-- STUDY MATERIAL follows --
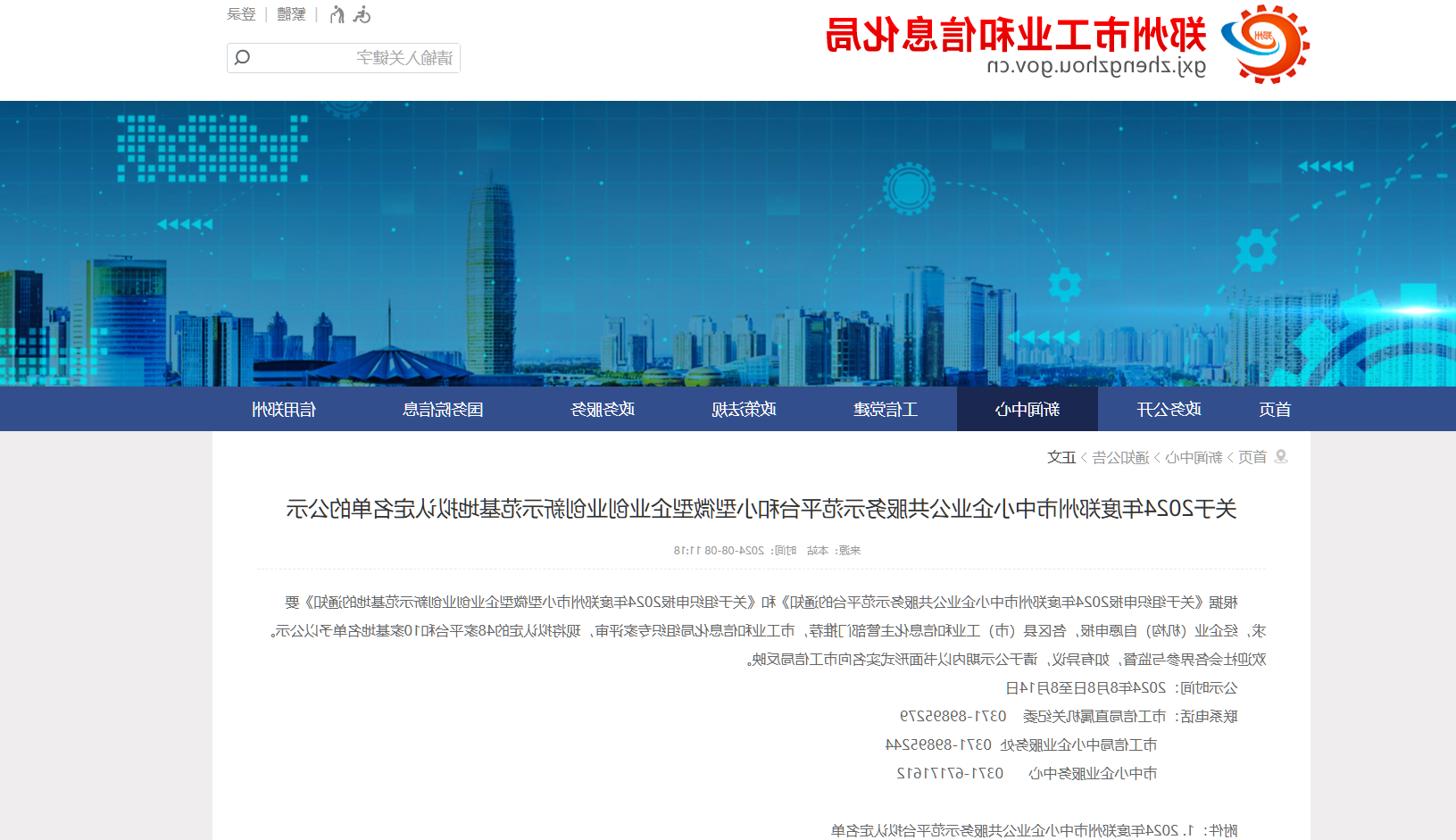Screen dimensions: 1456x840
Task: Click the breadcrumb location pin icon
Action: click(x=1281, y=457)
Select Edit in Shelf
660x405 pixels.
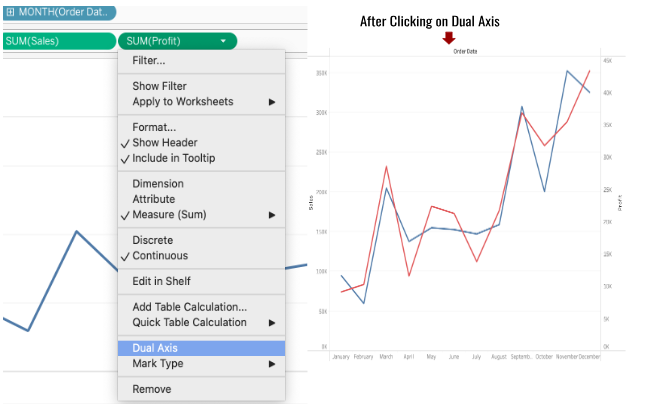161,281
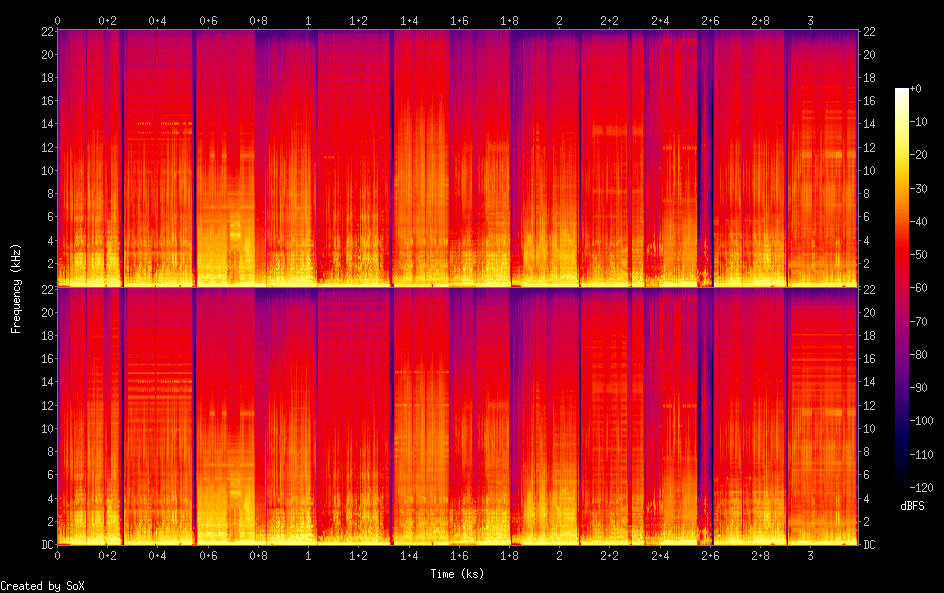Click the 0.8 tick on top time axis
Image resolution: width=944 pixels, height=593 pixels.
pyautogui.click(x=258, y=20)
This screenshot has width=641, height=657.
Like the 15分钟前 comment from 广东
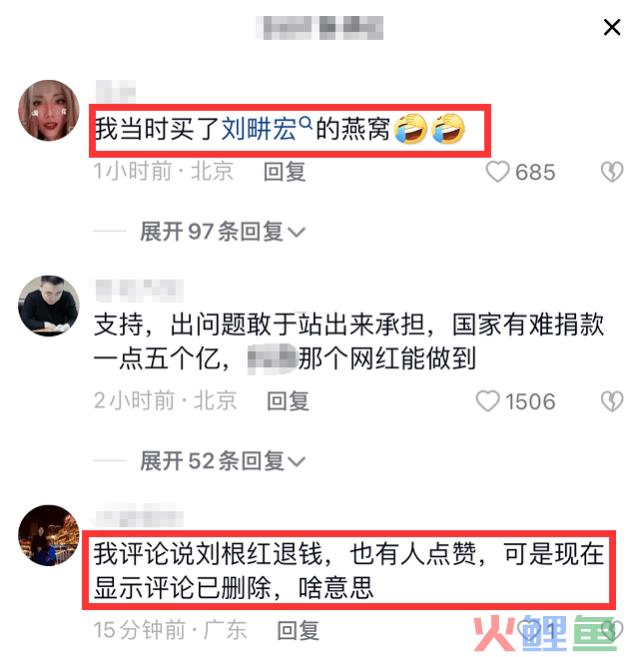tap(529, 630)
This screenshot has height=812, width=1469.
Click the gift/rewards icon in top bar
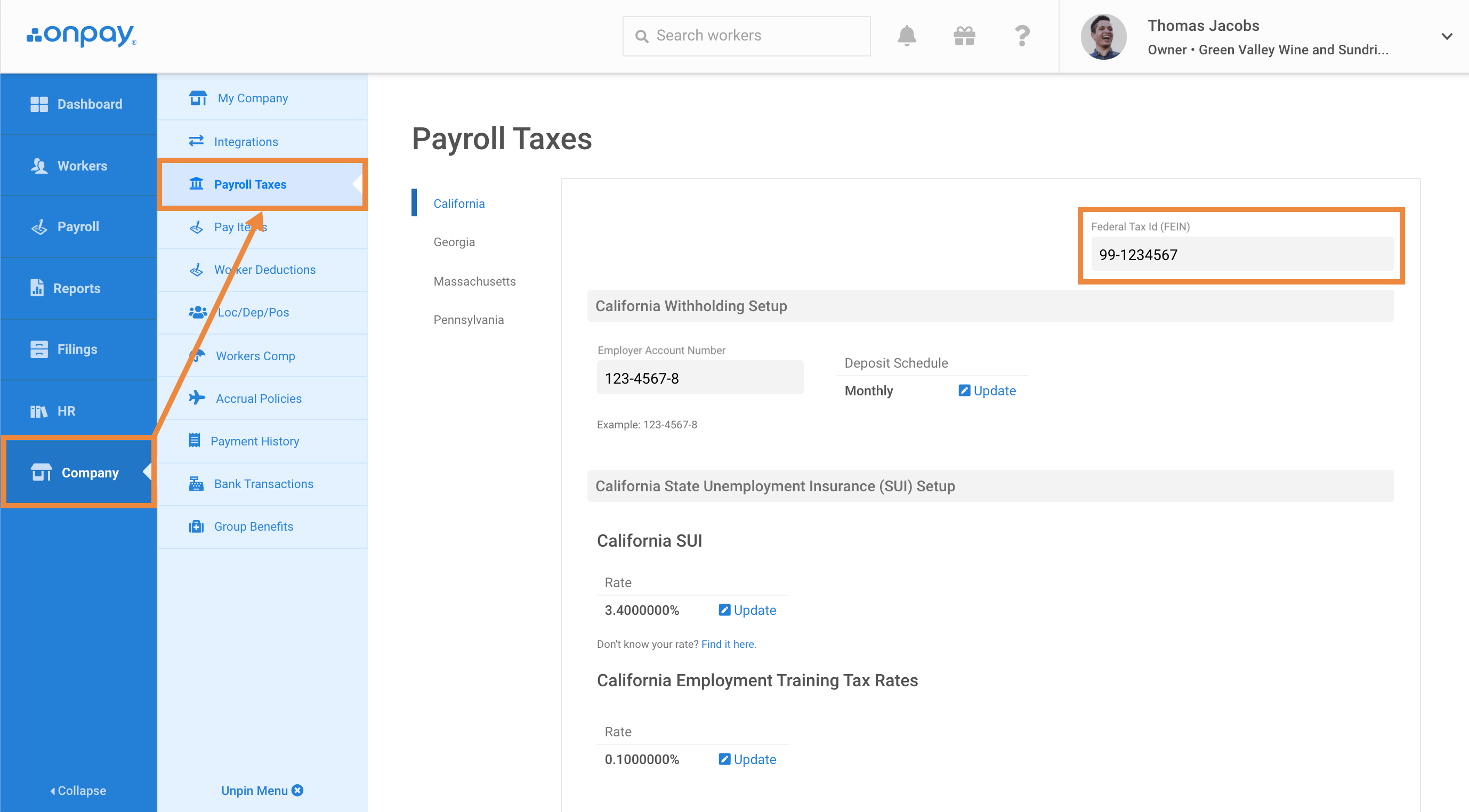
-- STUDY MATERIAL concluded --
PROBLEM STATEMENT —
Whenever a line in the records above contains the string "screenshot", copy that line.

SOLUTION TO THE PROBLEM —
This screenshot has width=641, height=657.
This screenshot has height=812, width=1469.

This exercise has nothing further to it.